• [Questions on the material]
**1)** List the classes of fee that sub-paragraph 6(2) of Schedule 3 lets the appropriate officer allow to an advocate, as quoted in the costs judgment.
**2)** Write the next part of the costs judgment, picking up after the quoted text of sub-paragraph 6(2).

SCCO Reference: SC-2022-CRI-000093
Thomas More Building
Royal Courts of Justice
London, WC2A 2LL
Before:
COSTS JUDGE LEONARD
R
v
NELSON
Judgment on Appeal under Regulation 29 of the Criminal Legal Aid (Remuneration) Regulations 2013
Appellant: Philip Rule (Counsel)
The appeal has been successful (in part) for the reasons set out below.
The appropriate additional payment, to which should be added the £100 paid on appeal, should accordingly be made to the Applicant.
COSTS JUDGE LEONARD
This appeal concerns the Appellant’s right to payment for representing a publicly funded defendant to a prosecution, which is governed by the provisions of the Criminal Legal Aid (Remuneration) Regulations 2013. The Representation Order in this case is dated 16 January 2020, so the 2013 Regulations apply as at that date.
Schedule 3 to the 2013 Regulations relates to proceedings in the Court of Appeal. Sub-paragraph 1(2) of Schedule 3 reads:
“In determining fees the appropriate officer must, subject to the
provisions of this Schedule-
(a) take into account all the relevant circumstances of the case including the nature, importance, complexity or difficulty of the work and the time involved; and
(b) allow a reasonable amount in respect of all work actually and reasonably done.”
Sub-paragraph 6(2) of Schedule 3 provides that the appropriate officer may allow the following classes of fee to an advocate:
“(a) a basic fee for preparation including preparation for a pre-trial review and, where appropriate, the first day’s hearing including, where they took place on that day, short conferences, consultations, applications and appearances (including bail applications), views and any other preparation;
(b) a refresher fee for any day or part of a day during which a hearing continued, including, where they took place on that day, short conferences, consultations, applications and appearances (including bail applications), views at the scene of the alleged offence and any other preparation;
(c) subsidiary fees for—(i) attendance at conferences, consultations and views at the scene of the alleged offence not covered by paragraph (a) or (b);
(ii) written advice on evidence, plea or appeal or other written work; and
(iii) attendance at pre-trial reviews, applications and appearances (including bail
applications and adjournments for sentence) not covered by paragraph (a) or (b)…”

• [Records shown]
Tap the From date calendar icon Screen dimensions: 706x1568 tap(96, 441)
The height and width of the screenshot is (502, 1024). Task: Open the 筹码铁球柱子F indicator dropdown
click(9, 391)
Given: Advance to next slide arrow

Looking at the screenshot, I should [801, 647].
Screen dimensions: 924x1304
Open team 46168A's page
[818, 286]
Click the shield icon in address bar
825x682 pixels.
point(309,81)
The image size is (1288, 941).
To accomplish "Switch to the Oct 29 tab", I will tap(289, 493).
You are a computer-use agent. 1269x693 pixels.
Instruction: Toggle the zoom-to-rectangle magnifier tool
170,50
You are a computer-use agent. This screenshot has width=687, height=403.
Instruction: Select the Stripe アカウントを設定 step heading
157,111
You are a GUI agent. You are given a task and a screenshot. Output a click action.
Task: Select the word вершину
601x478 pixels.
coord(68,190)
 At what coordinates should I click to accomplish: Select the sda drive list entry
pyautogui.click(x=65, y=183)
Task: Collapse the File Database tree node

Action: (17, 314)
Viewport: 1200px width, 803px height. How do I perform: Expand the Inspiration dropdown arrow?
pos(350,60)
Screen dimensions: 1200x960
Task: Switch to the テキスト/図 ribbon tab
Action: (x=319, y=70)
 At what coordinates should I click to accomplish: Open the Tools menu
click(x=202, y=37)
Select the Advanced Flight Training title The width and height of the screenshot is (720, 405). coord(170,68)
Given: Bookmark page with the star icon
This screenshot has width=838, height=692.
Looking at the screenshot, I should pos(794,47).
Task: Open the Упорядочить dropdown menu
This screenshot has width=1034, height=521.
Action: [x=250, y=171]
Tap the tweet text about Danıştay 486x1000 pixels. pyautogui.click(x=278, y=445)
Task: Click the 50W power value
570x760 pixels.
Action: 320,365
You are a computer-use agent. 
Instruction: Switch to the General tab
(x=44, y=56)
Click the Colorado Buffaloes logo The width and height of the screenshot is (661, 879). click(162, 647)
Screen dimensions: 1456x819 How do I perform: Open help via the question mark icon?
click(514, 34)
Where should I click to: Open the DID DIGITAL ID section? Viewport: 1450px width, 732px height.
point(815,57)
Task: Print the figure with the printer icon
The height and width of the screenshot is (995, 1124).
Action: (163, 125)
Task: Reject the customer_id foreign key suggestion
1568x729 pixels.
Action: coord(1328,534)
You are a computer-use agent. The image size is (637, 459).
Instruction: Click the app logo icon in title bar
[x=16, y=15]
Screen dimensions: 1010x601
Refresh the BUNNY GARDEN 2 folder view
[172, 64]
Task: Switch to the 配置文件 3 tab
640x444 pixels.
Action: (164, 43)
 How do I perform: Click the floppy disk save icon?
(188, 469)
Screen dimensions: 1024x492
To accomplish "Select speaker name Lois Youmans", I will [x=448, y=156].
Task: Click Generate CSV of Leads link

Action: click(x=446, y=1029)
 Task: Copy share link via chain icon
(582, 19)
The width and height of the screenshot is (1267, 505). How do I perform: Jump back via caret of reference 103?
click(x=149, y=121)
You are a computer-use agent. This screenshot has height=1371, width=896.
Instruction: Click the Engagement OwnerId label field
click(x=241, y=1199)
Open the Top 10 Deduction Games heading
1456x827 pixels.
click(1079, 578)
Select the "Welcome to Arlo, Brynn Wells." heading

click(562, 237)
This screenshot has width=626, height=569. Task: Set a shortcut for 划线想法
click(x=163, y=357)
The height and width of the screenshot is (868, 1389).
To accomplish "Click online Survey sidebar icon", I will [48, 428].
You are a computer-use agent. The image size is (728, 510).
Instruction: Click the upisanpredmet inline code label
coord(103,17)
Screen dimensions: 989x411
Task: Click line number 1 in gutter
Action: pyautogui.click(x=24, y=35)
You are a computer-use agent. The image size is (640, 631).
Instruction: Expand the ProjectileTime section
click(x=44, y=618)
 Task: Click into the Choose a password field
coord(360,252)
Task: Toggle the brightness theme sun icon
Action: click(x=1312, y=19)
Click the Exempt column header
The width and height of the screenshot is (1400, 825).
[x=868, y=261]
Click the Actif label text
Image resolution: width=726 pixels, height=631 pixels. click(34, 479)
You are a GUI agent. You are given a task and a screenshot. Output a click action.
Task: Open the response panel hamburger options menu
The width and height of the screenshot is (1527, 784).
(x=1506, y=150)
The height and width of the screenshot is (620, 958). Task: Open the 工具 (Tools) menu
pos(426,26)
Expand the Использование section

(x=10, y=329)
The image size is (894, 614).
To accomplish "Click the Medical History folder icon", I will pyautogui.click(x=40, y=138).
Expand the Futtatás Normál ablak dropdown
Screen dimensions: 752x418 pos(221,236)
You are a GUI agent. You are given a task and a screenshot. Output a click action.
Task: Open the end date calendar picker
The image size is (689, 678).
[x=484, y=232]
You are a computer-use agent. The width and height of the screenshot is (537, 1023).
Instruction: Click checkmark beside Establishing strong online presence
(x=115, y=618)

• [Results]
**1)**
- A basic fee for preparation
- A refresher fee
- Subsidiary fees

**2)**
A table at paragraph 9(1) of Schedule 3 provides prescribed fees for counsel of
the types referred to in paragraph 6(2).
Sub-paragraph 9(4) reads:
Where it appears to the appropriate officer, taking into account all the
relevant circumstances of the case, that owing to the exceptional circumstances of the case the amount payable by way of fees in accordance with the table following sub-paragraph (1) would not provide reasonable remuneration for some or all of the work the appropriate officer has allowed, the appropriate officer may allow such amounts as appear to the appropriate officer to be reasonable remuneration for the relevant work.”
The Background
The Appellant represented Keith Nelson (“the Defendant”) before the Court of Appeal on a renewed, out of time application for permission to appeal, and on the successful appeal itself.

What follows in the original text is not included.